I also have real examples to prove this from the stock market of September-October 2011. ERX, the triple energy ETF, was selling in the $44 range around the middle of September. It was down almost 50% from its high of $85. It seemed like the bottom was somewhere in the low 40s. Then, believe it or not, the stock dropped to $30 per share by September 30. If you had bought it around $44, you would have lost over 30% of your money in two weeks.
Then, for a second example, I'll turn to TVIX, the double VIX volatility ETF. By the end of September, it looked like the whole world was heading into a recession. The respected ECRI even predicted a recession for the U.S. for certain around this time. TVIX jumped up to $100 per share on the first trading day of October. What if you had bought $10,000 worth when TVIX was selling for $100? The stock was selling for $75 per share just three days later. You would have lost $2,500 in less than a week on a trade that seemed like a sure thing at the end of September.
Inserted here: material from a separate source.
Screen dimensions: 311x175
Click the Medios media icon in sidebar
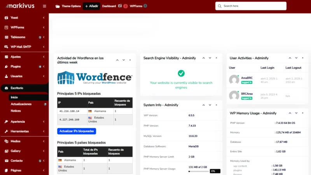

My advice is to limit trades to $2,000 unless you have money to burn. If you make 30%, that is $600, and you should take your profit while you have it. If you lose 30%, it is only $600 rather than thousands of dollars. Even the best traders may only be right 2/3 of the time. If you make 48 trades per year at a 66.7% win rate with $600 gained or lost on each trade, you will be able to keep the $600 on 16 of those trades. The other 32 trades will cancel each other out. $600 times the net 16 trades adds up to $9,600 per year that you could make with just $2,000 of investment money that you keep cycling throughout the year.